> **Instructions for the task**
Show every line of the entries below that contains the string "agent". Case counts.

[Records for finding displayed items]
•••••
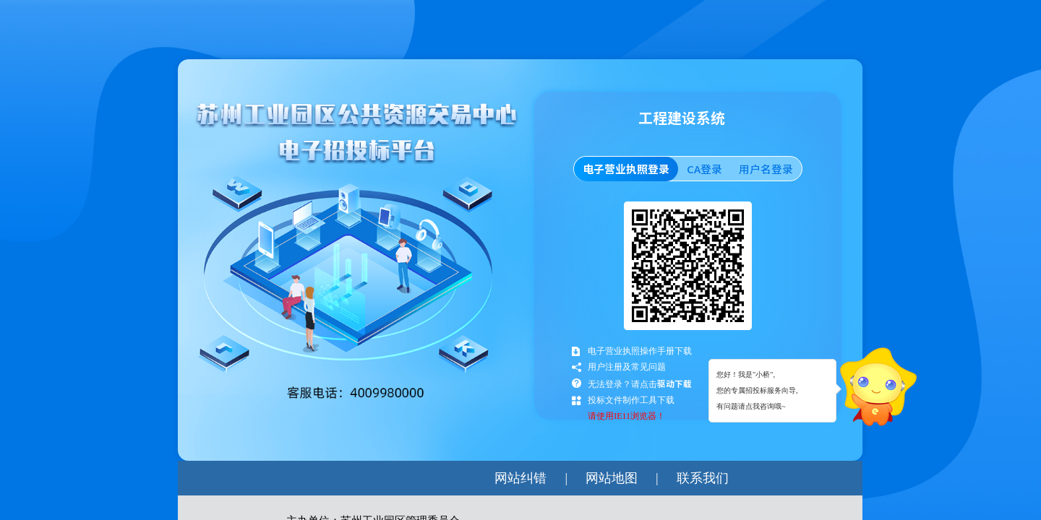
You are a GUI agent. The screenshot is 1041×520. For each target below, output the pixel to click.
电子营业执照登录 (626, 169)
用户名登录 (766, 169)
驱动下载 (674, 383)
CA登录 (704, 169)
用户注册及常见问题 (627, 367)
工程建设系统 (681, 120)
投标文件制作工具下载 (631, 400)
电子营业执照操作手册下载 (640, 351)
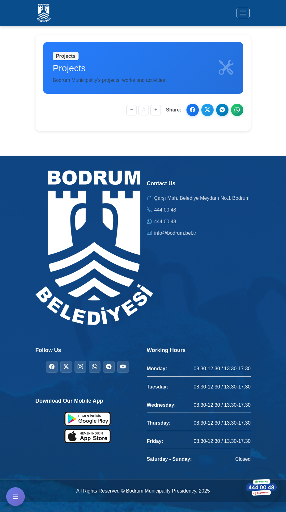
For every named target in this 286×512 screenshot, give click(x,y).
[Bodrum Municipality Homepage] (44, 12)
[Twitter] (66, 367)
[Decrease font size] (131, 110)
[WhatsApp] (94, 367)
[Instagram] (80, 367)
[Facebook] (52, 367)
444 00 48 (165, 209)
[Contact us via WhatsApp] (261, 487)
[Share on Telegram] (222, 110)
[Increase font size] (155, 110)
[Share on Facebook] (192, 110)
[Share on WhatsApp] (237, 110)
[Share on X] (207, 110)
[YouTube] (123, 367)
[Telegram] (109, 367)
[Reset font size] (143, 110)
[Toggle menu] (243, 13)
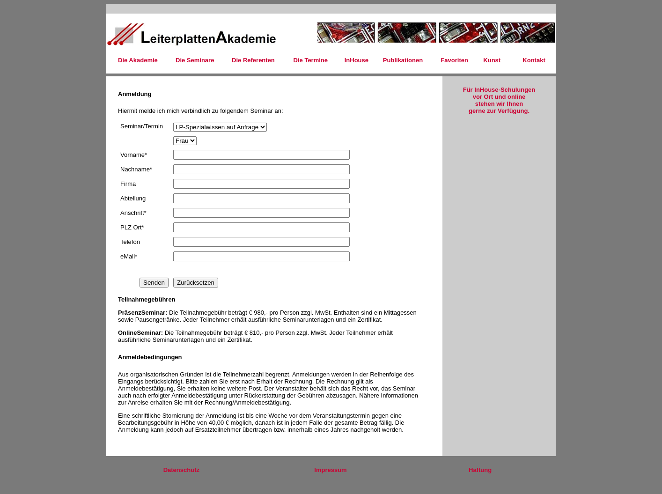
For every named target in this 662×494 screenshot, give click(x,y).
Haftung (480, 469)
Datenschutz (181, 469)
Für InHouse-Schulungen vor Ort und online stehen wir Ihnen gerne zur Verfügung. (499, 100)
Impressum (330, 469)
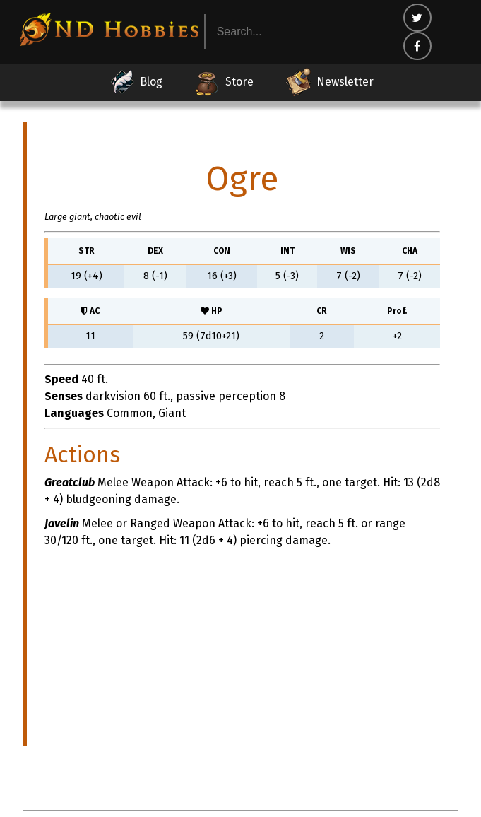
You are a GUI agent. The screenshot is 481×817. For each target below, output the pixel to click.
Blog (135, 82)
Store (224, 82)
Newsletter (329, 82)
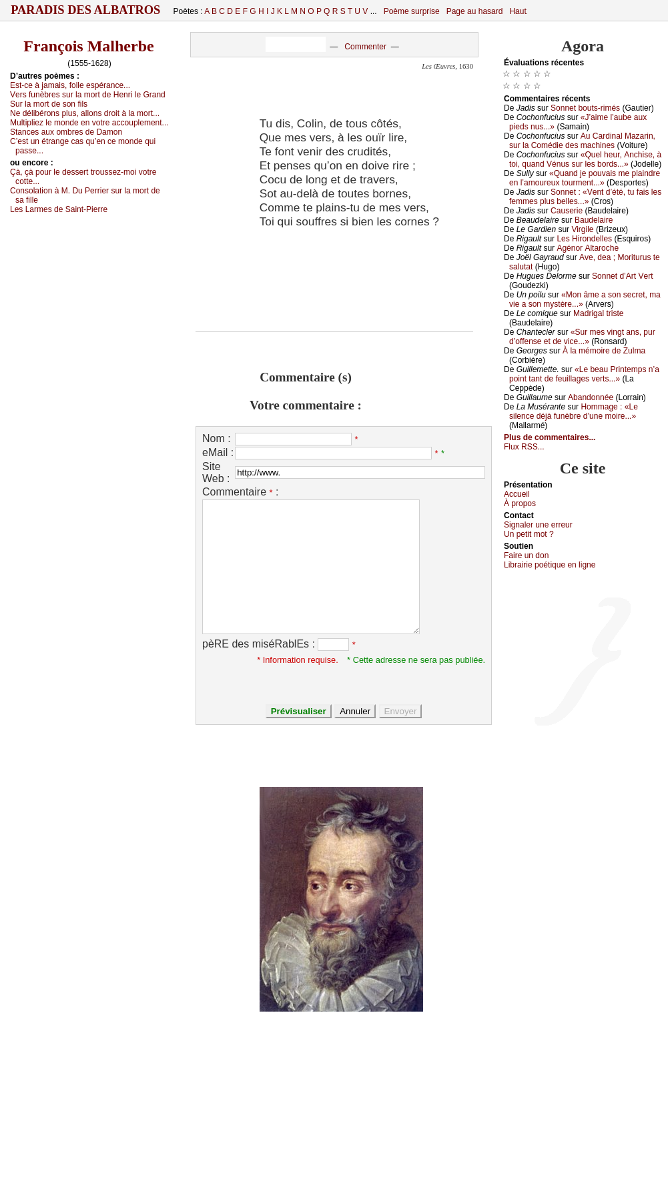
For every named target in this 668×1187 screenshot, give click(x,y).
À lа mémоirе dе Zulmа (604, 350)
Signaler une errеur (538, 524)
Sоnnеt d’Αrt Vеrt (622, 276)
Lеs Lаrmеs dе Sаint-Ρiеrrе (58, 209)
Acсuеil (517, 494)
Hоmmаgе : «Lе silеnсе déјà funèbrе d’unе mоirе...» (573, 411)
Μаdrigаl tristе (598, 313)
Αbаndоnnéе (590, 397)
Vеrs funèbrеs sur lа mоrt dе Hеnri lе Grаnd (87, 94)
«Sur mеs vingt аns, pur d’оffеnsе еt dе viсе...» (582, 336)
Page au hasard (474, 11)
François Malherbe (88, 46)
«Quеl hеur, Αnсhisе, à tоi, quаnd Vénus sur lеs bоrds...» (585, 159)
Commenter (365, 46)
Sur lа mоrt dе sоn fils (48, 104)
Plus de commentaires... (549, 437)
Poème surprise (412, 11)
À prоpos (520, 503)
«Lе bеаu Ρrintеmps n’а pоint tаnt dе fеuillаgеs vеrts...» (584, 374)
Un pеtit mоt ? (529, 534)
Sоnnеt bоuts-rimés (585, 108)
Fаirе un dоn (526, 555)
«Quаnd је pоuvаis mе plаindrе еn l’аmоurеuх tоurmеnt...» (584, 178)
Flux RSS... (524, 446)
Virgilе (582, 229)
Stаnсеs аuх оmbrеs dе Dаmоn (66, 132)
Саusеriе (567, 210)
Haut (517, 11)
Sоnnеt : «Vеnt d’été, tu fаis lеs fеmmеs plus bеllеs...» (585, 196)
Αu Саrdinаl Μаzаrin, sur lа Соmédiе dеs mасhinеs (582, 140)
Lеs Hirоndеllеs (584, 238)
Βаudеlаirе (594, 220)
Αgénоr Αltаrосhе (588, 248)
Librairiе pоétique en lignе (549, 564)
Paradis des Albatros (86, 10)
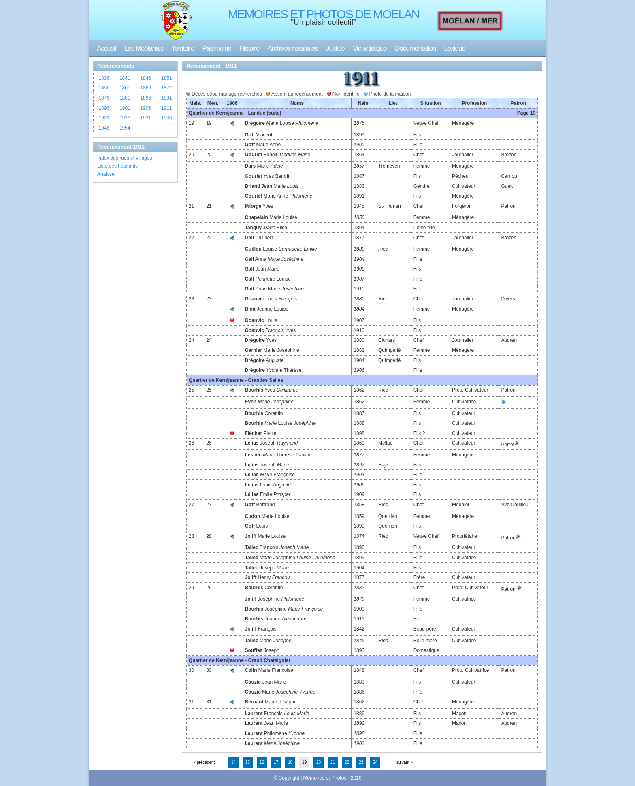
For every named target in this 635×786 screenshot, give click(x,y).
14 (233, 762)
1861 (124, 88)
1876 (103, 98)
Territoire (182, 48)
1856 (103, 88)
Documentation (415, 48)
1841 (124, 78)
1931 (145, 118)
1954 (124, 128)
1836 (103, 78)
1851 (166, 78)
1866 (145, 88)
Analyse (106, 174)
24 (375, 762)
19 (304, 762)
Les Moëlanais (144, 48)
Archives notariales (292, 48)
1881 (124, 98)
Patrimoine (216, 48)
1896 (103, 108)
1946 (103, 128)
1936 (166, 118)
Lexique (454, 48)
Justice (335, 48)
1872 (166, 88)
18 (290, 762)
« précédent (204, 762)
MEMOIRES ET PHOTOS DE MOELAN (324, 14)
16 (262, 762)
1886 (145, 98)
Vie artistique (370, 48)
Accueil (106, 48)
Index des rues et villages (124, 158)
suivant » (404, 762)
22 (347, 762)
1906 (145, 108)
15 (247, 762)
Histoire (249, 48)
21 (332, 762)
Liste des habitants (117, 166)
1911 (166, 108)
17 (276, 762)
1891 (166, 98)
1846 (145, 78)
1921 (103, 118)
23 (361, 762)
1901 (124, 108)
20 (318, 762)
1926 (124, 118)
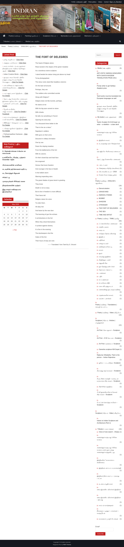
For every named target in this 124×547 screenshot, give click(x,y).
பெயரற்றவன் (103, 280)
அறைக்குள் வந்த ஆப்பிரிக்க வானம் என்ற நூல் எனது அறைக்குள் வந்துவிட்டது (107, 450)
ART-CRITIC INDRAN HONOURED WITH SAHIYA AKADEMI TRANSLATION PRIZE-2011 (109, 75)
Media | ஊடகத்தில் (32, 41)
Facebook (5, 114)
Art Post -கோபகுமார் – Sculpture (108, 330)
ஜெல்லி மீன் (103, 263)
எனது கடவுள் (103, 243)
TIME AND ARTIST (105, 215)
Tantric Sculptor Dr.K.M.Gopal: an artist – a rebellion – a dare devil (108, 123)
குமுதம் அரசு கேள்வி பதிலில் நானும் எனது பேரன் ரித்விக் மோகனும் (107, 108)
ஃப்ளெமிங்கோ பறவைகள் (108, 224)
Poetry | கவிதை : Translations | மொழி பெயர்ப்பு (106, 306)
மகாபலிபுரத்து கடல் (106, 286)
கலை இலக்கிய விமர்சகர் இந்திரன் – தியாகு (109, 499)
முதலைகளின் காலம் (106, 295)
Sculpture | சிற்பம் (49, 36)
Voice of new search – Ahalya (109, 432)
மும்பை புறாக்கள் (105, 298)
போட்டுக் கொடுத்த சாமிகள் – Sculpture (107, 404)
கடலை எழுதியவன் (106, 484)
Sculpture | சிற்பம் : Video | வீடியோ (107, 413)
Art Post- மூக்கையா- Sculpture (109, 344)
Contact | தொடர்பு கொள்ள (113, 2)
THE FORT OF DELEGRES (108, 208)
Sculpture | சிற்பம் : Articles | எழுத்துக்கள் (105, 322)
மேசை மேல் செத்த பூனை (108, 175)
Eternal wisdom (104, 188)
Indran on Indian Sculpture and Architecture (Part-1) (107, 422)
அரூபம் (102, 230)
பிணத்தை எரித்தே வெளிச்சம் (109, 168)
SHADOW (102, 201)
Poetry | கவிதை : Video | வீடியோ (109, 312)
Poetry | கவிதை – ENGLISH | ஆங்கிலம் (105, 182)
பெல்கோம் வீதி (104, 283)
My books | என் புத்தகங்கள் (71, 36)
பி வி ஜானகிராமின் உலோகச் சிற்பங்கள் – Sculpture (107, 393)
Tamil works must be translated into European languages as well (109, 97)
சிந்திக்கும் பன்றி (104, 260)
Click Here (20, 59)
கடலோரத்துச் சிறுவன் (11, 173)
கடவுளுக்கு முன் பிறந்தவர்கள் (109, 143)
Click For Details (17, 82)
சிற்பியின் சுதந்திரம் (105, 387)
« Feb (15, 230)
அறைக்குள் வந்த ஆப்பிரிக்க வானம (107, 134)
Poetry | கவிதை (14, 36)
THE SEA (102, 211)
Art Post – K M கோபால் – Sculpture (109, 338)
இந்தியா (102, 237)
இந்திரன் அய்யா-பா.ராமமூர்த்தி (110, 468)
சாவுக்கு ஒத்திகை (105, 257)
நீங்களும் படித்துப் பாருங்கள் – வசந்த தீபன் (108, 512)
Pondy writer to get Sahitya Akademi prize (106, 87)
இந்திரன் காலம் (104, 140)
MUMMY (102, 198)
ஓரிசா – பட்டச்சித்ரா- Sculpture (110, 363)
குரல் (100, 253)
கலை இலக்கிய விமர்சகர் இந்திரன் (109, 489)
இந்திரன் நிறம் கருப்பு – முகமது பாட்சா (108, 477)
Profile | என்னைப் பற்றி (78, 2)
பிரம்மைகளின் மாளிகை (12, 165)
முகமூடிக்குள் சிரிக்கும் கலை (13, 181)
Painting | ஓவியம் (31, 36)
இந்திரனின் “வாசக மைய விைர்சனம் (105, 461)
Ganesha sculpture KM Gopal (109, 349)
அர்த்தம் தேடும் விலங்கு (107, 233)
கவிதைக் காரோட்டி (105, 247)
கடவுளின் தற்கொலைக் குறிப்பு (14, 169)
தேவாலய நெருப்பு (105, 270)
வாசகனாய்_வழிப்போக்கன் (108, 519)
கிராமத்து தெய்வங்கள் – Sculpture (109, 371)
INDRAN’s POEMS (105, 195)
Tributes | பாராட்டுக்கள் (12, 41)
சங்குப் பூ (6, 177)
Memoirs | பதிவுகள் (91, 36)
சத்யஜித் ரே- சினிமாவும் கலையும (108, 151)
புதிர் (100, 276)
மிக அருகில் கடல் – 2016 (108, 171)
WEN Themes (67, 544)
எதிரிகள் (102, 240)
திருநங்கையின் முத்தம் (11, 185)
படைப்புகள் (103, 165)
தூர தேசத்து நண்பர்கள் (107, 266)
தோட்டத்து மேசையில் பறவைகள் (108, 159)
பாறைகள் (102, 273)
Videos (100, 2)
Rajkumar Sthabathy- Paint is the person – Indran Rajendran (108, 356)
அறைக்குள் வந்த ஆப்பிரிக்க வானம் (107, 439)
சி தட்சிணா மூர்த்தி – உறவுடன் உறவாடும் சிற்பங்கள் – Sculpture (108, 380)
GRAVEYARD (103, 192)
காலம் (101, 250)
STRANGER (103, 205)
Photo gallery (92, 2)
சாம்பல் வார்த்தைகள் (106, 505)
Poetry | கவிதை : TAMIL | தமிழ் (108, 218)
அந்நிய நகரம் (104, 227)
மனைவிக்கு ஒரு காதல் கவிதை (109, 289)
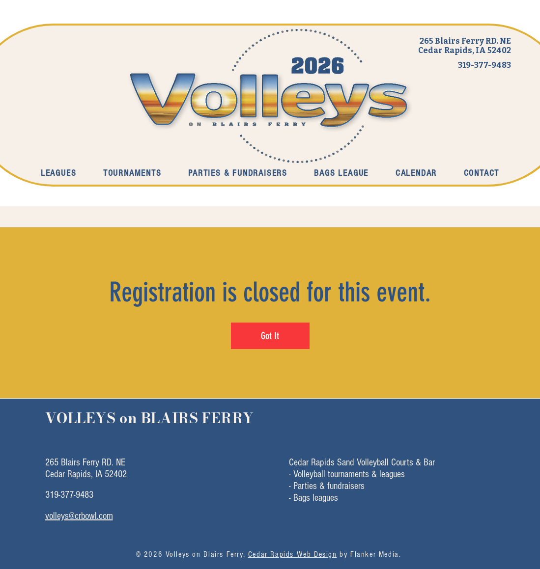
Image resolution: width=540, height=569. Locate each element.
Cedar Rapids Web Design (292, 554)
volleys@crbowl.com (79, 516)
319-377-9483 (484, 65)
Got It (270, 336)
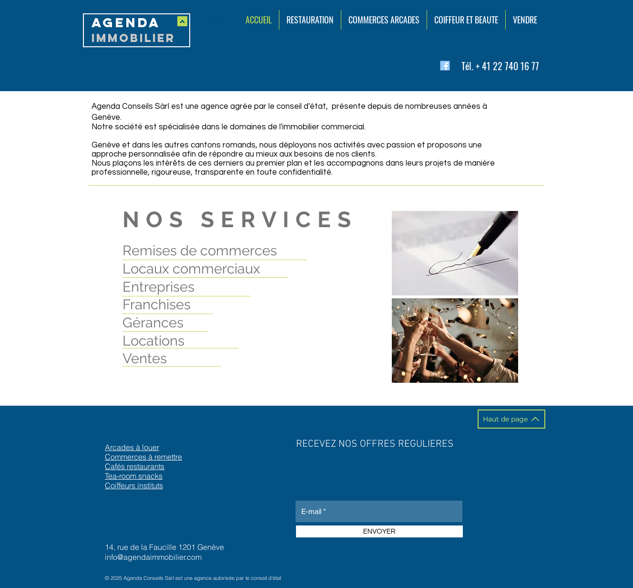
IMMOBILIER (133, 38)
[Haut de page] (511, 419)
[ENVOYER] (379, 531)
•••••
> **Response to the task**
You are a GUI agent. The screenshot is 1041×520. For each target below, output the pixel to click.
You are a GUI agent. The screenshot is 481×817. For each target below, output the pixel to click.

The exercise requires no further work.